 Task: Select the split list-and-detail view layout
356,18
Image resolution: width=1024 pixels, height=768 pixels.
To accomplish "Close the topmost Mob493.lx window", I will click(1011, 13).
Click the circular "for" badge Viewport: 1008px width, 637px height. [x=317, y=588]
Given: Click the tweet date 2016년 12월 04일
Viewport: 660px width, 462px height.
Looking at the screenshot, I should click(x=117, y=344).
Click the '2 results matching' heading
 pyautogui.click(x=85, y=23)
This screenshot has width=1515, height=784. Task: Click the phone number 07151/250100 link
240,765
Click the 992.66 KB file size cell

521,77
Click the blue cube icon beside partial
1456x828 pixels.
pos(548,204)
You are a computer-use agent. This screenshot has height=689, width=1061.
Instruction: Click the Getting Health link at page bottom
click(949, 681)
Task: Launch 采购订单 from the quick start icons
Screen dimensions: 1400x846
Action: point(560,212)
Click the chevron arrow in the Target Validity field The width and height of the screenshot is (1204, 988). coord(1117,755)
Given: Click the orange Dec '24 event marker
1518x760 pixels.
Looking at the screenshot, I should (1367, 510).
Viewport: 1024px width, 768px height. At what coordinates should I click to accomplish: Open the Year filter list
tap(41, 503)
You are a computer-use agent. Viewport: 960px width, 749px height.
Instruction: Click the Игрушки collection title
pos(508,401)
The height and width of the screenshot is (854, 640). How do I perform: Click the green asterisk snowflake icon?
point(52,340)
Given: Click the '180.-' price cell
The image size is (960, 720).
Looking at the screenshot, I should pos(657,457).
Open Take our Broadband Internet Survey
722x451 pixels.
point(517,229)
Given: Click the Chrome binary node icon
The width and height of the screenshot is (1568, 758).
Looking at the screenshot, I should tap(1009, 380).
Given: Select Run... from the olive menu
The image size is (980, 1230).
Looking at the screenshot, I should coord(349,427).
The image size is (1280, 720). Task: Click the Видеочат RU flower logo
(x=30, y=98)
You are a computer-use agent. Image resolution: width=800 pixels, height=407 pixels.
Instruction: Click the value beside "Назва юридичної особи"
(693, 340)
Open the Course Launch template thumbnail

┄┄┄┄┄┄┄┄┄┄

** Task brief **
Reproduce the records exactly as they appear.

** Reply **
 Task: Select the split list-and-detail view layout
356,18
Image resolution: width=1024 pixels, height=768 pixels.
To accomplish "Close the topmost Mob493.lx window", I will click(1011, 13).
Click the circular "for" badge Viewport: 1008px width, 637px height. [x=317, y=588]
Given: Click the tweet date 2016년 12월 04일
Viewport: 660px width, 462px height.
Looking at the screenshot, I should click(x=117, y=344).
Click the '2 results matching' heading
 pyautogui.click(x=85, y=23)
This screenshot has width=1515, height=784. Task: Click the phone number 07151/250100 link
240,765
Click the 992.66 KB file size cell

521,77
Click the blue cube icon beside partial
1456x828 pixels.
pos(548,204)
You are a computer-use agent. This screenshot has height=689, width=1061.
Instruction: Click the Getting Health link at page bottom
click(949, 681)
Task: Launch 采购订单 from the quick start icons
Screen dimensions: 1400x846
Action: point(560,212)
Click the chevron arrow in the Target Validity field The width and height of the screenshot is (1204, 988). coord(1117,755)
Given: Click the orange Dec '24 event marker
1518x760 pixels.
Looking at the screenshot, I should (1367, 510).
Viewport: 1024px width, 768px height. At what coordinates should I click to accomplish: Open the Year filter list
tap(41, 503)
You are a computer-use agent. Viewport: 960px width, 749px height.
Instruction: Click the Игрушки collection title
pos(508,401)
The height and width of the screenshot is (854, 640). How do I perform: Click the green asterisk snowflake icon?
point(52,340)
Given: Click the '180.-' price cell
The image size is (960, 720).
Looking at the screenshot, I should pos(657,457).
Open Take our Broadband Internet Survey
722x451 pixels.
point(517,229)
Given: Click the Chrome binary node icon
The width and height of the screenshot is (1568, 758).
Looking at the screenshot, I should tap(1009, 380).
Given: Select Run... from the olive menu
The image size is (980, 1230).
Looking at the screenshot, I should coord(349,427).
The image size is (1280, 720). Task: Click the Видеочат RU flower logo
(x=30, y=98)
You are a computer-use agent. Image resolution: width=800 pixels, height=407 pixels.
Instruction: Click the value beside "Назва юридичної особи"
(693, 340)
Open the Course Launch template thumbnail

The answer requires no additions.